92. It is well stabled law that fraud is a serious allegation that can lead to cancellation of a title. The provision of Section 26 (1) of the Land Registration Act states that a Certificate of Title, which is ‘prima facie” conclusive evidence can be challenged on the ground of fraud or misrepresentation to which the person is proved to be party to. The Court of Appeal of Uganda held in “Katende – Versus - Haridas and Company Limited (2008) EA 173” held that:-“for a party to plead fraud in registration of land a party must first prove fraud was attributed to the transferee. It must attribute either directly or by necessary implications that is, the transferee must be guilty of some fraudulent act or must have known such act by someone else and taken advantage of such act. Fraud can be participatory that is, the party participates in the fraudulent dealings. Fraud can also be imputed on a person, that is, when he or she was aware of the fraud and condoned it, or benefited from it or used it to deprive another person of his rights. All those people who actually participate in the fraudulent transactions and who had knowledge of it are privy and hade notice of fraud.”
93. As already submitted so elaborately by the Learned Counsel for the 1st Defendant, “the burden of proof” dictates that the Plaintiffs must specifically plead fraud and prove it, since it’s a question of evidence as stated in the provision of Sections 107, 108 & 109 of the Evidence Act, Cap. 80. While on this point, I seek refuge from the case of:- “R. G Patel – Versus - Lalji Makanji (1957) EA 314” it was stated: -“Allegations of fraud must be strictly proved: although the standard of proof may not be so heavy as to require proof beyond reasonable doubt, something more than a mere balance of probabilities is required.”
94. In the instant case, the evidence placed before this Court is that on 4th September, 2020 the Plaintiff's advocates on record, under the instructions of the Plaintiff, visited the said properties and were dumbfounded to find persons clearing the premises and demolishing the perimeter wall it had constructed. The Plaintiff’s advocates being clear that the Plaintiff had not instructed or requested any persons to undertake any such works on the Suit Properties decided to interrogate the individuals the Suit Properties. Upon interrogation, the said persons informed the Plaintiff’s advocates that the 1st Defendant is the current owner of the properties and he intends to sub-divide the said parcels of land.

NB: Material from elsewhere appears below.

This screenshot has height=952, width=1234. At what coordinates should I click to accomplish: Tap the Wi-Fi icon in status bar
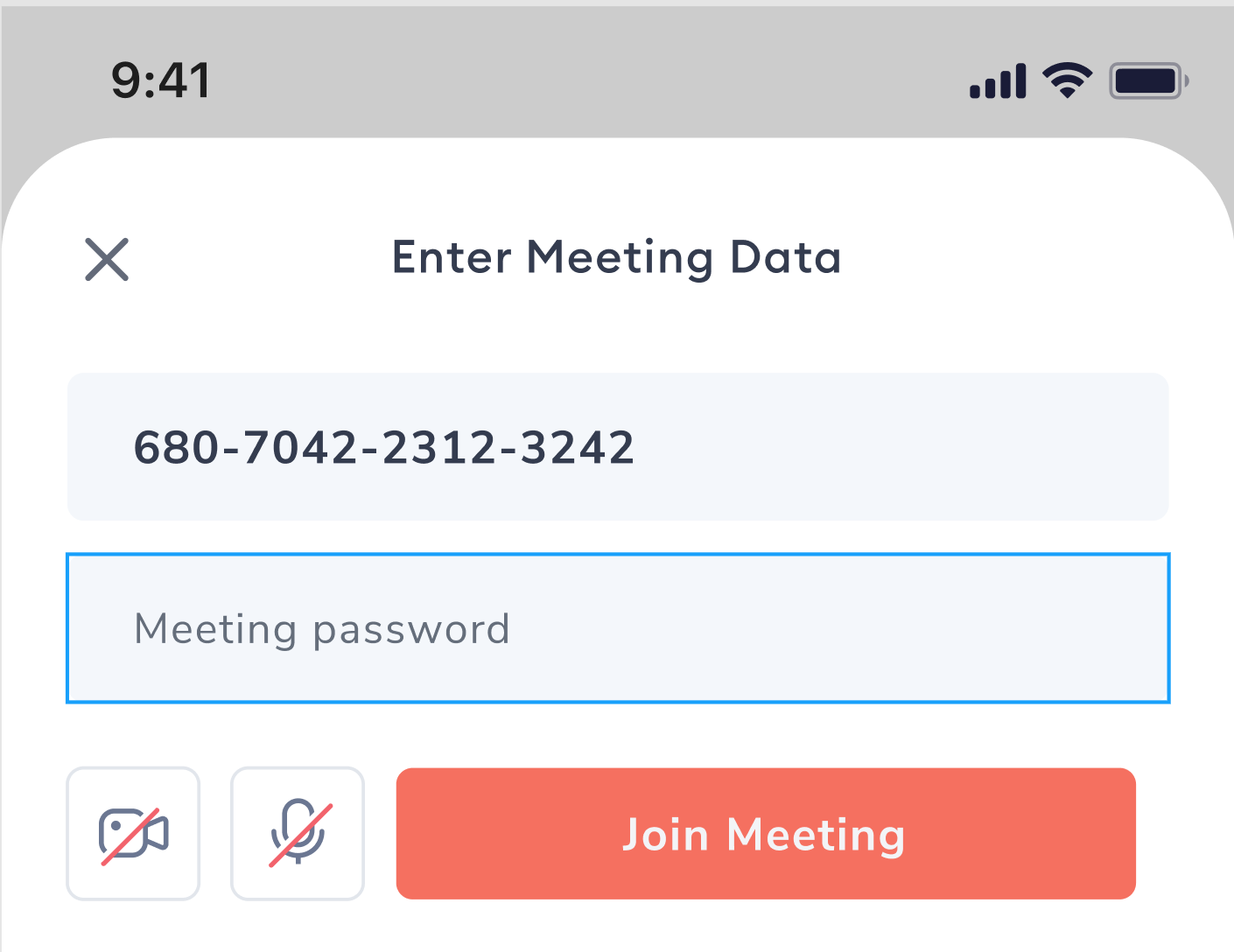1067,81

95. In their statement of defence, the 1st Defendant averred that his registration as the proprietor of their respective parcels of land was done in strict adherence to the law.
96. Fraud has been defined in Black’s Law Dictionary 11th Edition as:-“A knowing misrepresentation or knowing concealment of material facts made to induce another to act to his or her detriment.”It is an established principle of law that a claim based on fraud must be specifically pleaded and strictly proved. Fraud was specifically pleaded in paragraph 8 of the Joint Statement of Claim and the particulars thereof itemised. The Court of Appeal in Vijay Morjaria – Versus - Nansingh, Madhusingh Darbar & another [2000]eKLR held that:“It is well established that fraud must be specifically pleaded and the particulars of fraud alleged must be stated on the face of the pleading. The act alleged to be fraudulent must of course be set out and then it should be stated that these acts were done fraudulently. It is also settled law that fraudulent conduct must be distinctly alleged and distinctly proved and it is not allowable to leave fraud to be inferred from the facts.”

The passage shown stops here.